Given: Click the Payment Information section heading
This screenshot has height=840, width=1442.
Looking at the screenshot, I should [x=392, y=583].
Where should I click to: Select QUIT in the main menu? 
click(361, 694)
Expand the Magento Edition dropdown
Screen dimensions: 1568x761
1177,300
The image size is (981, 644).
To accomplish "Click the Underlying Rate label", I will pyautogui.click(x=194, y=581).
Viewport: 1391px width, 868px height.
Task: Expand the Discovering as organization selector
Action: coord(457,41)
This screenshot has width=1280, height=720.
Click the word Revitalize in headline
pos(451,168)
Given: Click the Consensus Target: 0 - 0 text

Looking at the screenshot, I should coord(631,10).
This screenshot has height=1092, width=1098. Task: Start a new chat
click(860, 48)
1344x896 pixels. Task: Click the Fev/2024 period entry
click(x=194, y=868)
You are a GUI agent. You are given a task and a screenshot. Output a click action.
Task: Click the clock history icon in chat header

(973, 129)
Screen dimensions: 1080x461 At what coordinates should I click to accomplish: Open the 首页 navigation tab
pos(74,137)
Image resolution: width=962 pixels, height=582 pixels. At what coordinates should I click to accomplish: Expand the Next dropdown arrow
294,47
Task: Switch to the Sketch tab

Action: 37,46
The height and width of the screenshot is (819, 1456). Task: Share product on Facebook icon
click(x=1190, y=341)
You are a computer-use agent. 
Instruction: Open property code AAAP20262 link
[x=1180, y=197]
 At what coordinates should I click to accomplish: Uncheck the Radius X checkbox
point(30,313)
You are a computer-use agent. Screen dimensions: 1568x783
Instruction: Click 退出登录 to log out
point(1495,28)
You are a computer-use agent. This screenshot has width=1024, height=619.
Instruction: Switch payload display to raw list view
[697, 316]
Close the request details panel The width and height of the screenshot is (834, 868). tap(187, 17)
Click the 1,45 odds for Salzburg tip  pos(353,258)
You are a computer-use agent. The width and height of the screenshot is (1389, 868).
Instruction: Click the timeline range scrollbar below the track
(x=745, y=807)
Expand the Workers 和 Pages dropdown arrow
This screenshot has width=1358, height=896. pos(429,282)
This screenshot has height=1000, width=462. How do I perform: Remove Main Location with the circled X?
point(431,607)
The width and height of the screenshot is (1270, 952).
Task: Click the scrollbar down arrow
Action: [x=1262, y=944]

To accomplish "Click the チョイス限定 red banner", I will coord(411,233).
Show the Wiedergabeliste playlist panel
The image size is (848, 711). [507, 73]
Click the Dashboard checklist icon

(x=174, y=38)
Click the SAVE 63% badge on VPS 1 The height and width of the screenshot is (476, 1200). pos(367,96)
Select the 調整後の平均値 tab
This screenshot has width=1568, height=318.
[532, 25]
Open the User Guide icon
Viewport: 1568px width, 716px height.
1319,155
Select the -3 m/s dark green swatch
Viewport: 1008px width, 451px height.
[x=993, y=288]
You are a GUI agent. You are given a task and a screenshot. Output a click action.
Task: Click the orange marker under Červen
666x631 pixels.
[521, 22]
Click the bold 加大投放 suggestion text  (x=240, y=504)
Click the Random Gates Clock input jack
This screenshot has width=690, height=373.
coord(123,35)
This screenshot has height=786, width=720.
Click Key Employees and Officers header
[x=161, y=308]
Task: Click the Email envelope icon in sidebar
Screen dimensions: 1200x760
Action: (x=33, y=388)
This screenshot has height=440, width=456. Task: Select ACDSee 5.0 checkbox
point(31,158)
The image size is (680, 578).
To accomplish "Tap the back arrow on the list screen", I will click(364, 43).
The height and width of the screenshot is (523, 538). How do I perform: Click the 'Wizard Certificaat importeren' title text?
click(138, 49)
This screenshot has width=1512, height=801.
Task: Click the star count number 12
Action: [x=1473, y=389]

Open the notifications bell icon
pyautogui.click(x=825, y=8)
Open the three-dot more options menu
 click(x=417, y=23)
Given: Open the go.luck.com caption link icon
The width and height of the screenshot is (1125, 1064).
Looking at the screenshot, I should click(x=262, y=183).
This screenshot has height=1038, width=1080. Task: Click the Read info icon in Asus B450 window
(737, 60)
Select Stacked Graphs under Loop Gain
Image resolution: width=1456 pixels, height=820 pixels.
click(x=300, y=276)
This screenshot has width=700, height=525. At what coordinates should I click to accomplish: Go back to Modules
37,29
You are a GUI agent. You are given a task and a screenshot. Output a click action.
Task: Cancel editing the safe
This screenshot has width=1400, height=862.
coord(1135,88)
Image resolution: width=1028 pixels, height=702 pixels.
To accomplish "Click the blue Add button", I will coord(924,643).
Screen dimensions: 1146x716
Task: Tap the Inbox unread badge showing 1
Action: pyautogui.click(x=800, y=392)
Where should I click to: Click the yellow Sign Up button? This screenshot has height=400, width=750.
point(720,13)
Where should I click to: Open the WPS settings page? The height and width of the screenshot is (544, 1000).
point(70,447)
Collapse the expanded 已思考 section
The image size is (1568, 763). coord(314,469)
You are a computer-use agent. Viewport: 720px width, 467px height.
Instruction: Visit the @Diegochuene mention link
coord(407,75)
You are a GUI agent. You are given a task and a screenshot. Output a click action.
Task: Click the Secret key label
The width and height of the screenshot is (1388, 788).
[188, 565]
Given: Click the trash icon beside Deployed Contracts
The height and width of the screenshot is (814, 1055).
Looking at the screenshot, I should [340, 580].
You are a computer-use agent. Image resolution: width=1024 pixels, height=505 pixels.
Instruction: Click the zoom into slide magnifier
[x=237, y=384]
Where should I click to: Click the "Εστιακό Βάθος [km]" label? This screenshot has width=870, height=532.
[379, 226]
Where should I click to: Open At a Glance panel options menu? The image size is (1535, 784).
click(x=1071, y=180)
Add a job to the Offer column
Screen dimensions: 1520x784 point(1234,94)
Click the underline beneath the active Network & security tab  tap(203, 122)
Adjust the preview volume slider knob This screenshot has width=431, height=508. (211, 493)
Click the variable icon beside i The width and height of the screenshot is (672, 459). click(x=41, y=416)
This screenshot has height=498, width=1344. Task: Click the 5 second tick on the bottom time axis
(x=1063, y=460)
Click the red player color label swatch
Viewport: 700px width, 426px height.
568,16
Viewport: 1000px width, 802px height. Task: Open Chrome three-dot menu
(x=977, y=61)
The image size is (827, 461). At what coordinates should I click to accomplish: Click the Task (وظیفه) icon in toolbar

▸ WHAT YOU ARE ASKED TO DO: Quote the listing above word for word, from its first line through the line holding "Close the request", inclusive.

▸ THE ANSWER:
Given: Click the Payment Information section heading
This screenshot has height=840, width=1442.
Looking at the screenshot, I should [x=392, y=583].
Where should I click to: Select QUIT in the main menu? 
click(361, 694)
Expand the Magento Edition dropdown
Screen dimensions: 1568x761
1177,300
The image size is (981, 644).
To accomplish "Click the Underlying Rate label", I will pyautogui.click(x=194, y=581).
Viewport: 1391px width, 868px height.
Task: Expand the Discovering as organization selector
Action: coord(457,41)
This screenshot has width=1280, height=720.
Click the word Revitalize in headline
pos(451,168)
Given: Click the Consensus Target: 0 - 0 text

Looking at the screenshot, I should coord(631,10).
This screenshot has height=1092, width=1098. Task: Start a new chat
click(860, 48)
1344x896 pixels. Task: Click the Fev/2024 period entry
click(x=194, y=868)
You are a GUI agent. You are given a task and a screenshot. Output a click action.
Task: Click the clock history icon in chat header

(973, 129)
Screen dimensions: 1080x461 At what coordinates should I click to accomplish: Open the 首页 navigation tab
pos(74,137)
Image resolution: width=962 pixels, height=582 pixels. At what coordinates should I click to accomplish: Expand the Next dropdown arrow
294,47
Task: Switch to the Sketch tab

Action: 37,46
The height and width of the screenshot is (819, 1456). Task: Share product on Facebook icon
click(x=1190, y=341)
You are a computer-use agent. 
Instruction: Open property code AAAP20262 link
[x=1180, y=197]
 At what coordinates should I click to accomplish: Uncheck the Radius X checkbox
point(30,313)
You are a computer-use agent. Screen dimensions: 1568x783
Instruction: Click 退出登录 to log out
point(1495,28)
You are a computer-use agent. This screenshot has width=1024, height=619.
Instruction: Switch payload display to raw list view
[697, 316]
Close the request details panel The width and height of the screenshot is (834, 868). tap(187, 17)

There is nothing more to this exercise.